Johnson & Johnson’s consumer division McNeil has pleaded guilty and will pay fines of $25 million for wrongdoings regarding its children’s pain medicines.

The over-the-counter (OTC) drugs manufacturer has been charged with delivering drugs into the market contaminated with harmful metals.

Black specks were discovered in bottles of its children’s medicine Tylenol (acetaminophen) and Motrin (ibuprofen), both aimed at relieving minor aches and pains in youngsters.

“Drug quality – especially with the medicines we give our children – is of paramount concern to the FDA. The FDA expects manufacturers to have systems in place that will quickly discover and correct problems with medical products before they enter the US marketplace,” says Margaret Hamburg, who is the (shortly to resign) commissioner of the US Food and Drug Administration.

“Today’s guilty plea holds accountable those corporations who risk jeopardising the public health by not adhering to the high standards set for drug manufacturers.”

The foreign material was later identified by the FDA’s office of criminal investigations as nickel and chromium-rich inclusions, both were not intended ingredients in the OTC drugs.

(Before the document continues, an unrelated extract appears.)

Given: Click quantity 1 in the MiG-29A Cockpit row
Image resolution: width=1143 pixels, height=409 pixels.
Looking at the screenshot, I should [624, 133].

According to the US Department of Justice (DOJ) McNeil did not initiate or complete an investigation after receiving the initial complaint. A subsequent 2010 inspection of the company’s Fort Washington facility revealed 30 batches of the liquid drugs contained the metals.

J&J has continued to struggle with quality problems at its OTC division for some time now, as similarly in 2013 – 200,000 bottles of Motrin were recalled due to contamination with plastic particles. The year before a recall of Risperdal Consta (risperidone) vials was initiated after the discovery of mould during routine quality testing.

Furthermore, in 2011 two of McNeil’s manufacturing facilities in Fort Washington and Las Piedras, Puerto Rico were placed under a consent decree by the FDA for persistent failures to meet quality standards. The firm also commenced a series of product recalls between 2009 and 2010.

Benjamin Mizer, who is the acting assistant attorney general at the DOJ concluded: “McNeil’s failure to comply with current good manufacturing practices is seriously troubling.”